Once the six miracle balls are obtained, Alex must then venture in outer space to carry them to the holy land of Ziggurat. After the last level, the Shrine of Jiggarat, is complete, the player must run through all the levels again, but with new enemies. The player is under a time limit, and if the time expires, the player will lose a life.

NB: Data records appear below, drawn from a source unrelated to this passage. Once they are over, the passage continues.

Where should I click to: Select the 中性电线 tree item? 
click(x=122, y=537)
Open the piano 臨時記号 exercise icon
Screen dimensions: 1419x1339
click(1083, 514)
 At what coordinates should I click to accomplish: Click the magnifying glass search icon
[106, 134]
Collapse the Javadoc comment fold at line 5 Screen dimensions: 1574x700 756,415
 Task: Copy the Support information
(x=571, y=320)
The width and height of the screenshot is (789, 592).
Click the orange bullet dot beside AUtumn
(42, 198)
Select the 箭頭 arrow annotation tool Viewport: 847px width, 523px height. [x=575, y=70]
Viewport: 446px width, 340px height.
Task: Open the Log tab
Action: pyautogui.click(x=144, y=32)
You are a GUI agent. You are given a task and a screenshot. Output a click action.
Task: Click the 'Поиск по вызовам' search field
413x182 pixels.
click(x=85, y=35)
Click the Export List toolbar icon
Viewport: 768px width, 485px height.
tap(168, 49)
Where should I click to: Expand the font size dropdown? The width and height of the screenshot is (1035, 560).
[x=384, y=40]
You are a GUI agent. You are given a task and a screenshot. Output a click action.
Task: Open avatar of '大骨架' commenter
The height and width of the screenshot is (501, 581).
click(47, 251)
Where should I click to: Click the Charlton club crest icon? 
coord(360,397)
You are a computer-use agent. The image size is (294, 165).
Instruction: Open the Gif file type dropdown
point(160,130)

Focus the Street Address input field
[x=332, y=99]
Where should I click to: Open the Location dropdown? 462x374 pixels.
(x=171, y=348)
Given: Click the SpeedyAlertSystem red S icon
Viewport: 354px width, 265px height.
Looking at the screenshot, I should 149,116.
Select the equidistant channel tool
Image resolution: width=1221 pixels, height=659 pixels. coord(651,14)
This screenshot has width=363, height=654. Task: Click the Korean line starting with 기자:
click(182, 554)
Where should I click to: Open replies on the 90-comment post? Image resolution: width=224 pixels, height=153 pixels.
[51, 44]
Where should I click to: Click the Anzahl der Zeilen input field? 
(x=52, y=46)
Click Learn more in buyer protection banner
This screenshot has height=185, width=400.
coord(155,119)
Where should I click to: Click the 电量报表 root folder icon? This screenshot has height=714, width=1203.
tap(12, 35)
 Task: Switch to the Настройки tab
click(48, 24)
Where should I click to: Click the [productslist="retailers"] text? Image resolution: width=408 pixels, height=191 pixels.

The game is noteworthy for the scream Alex lets out whenever he gets hit, falls, or loses all his time.

==Versions==

Screenshot of the arcade version

The arcade and Master System versions are similar, aside from graphics and sound. The arcade version has a limited number of lives (three by default), whereas the Master System version has infinite lives, though being hit or falling into a pit subtracts seconds in the timer and backtracks the player to the last checkpoint in the round. The arcade version features a cooperative two-player mode, with the second player assuming the control of a female counterpart to Alex Kidd named Stella.

== Reception ==

In Japan, Game Machine listed Alex Kidd: The Lost Stars on their February 1, 1988 issue as being the thirteenth most-successful table arcade unit of the month.

Computer and Video Games reviewed the Sega Master System version in 1990, giving it an 80% score. The magazine praised the "jolly and colourful" graphics and said "the gameplay is as addictive as all the others in the series."

Retrospectively, Lucas Thomas IGN rated the Virtual Console release 5 out of 10. He stated that it "lost almost all of the momentum built up" by Alex Kidd in Miracle World and "did away with many of the mechanics that made Miracle World memorable, like the different rideable vehicles" and the ability to punch.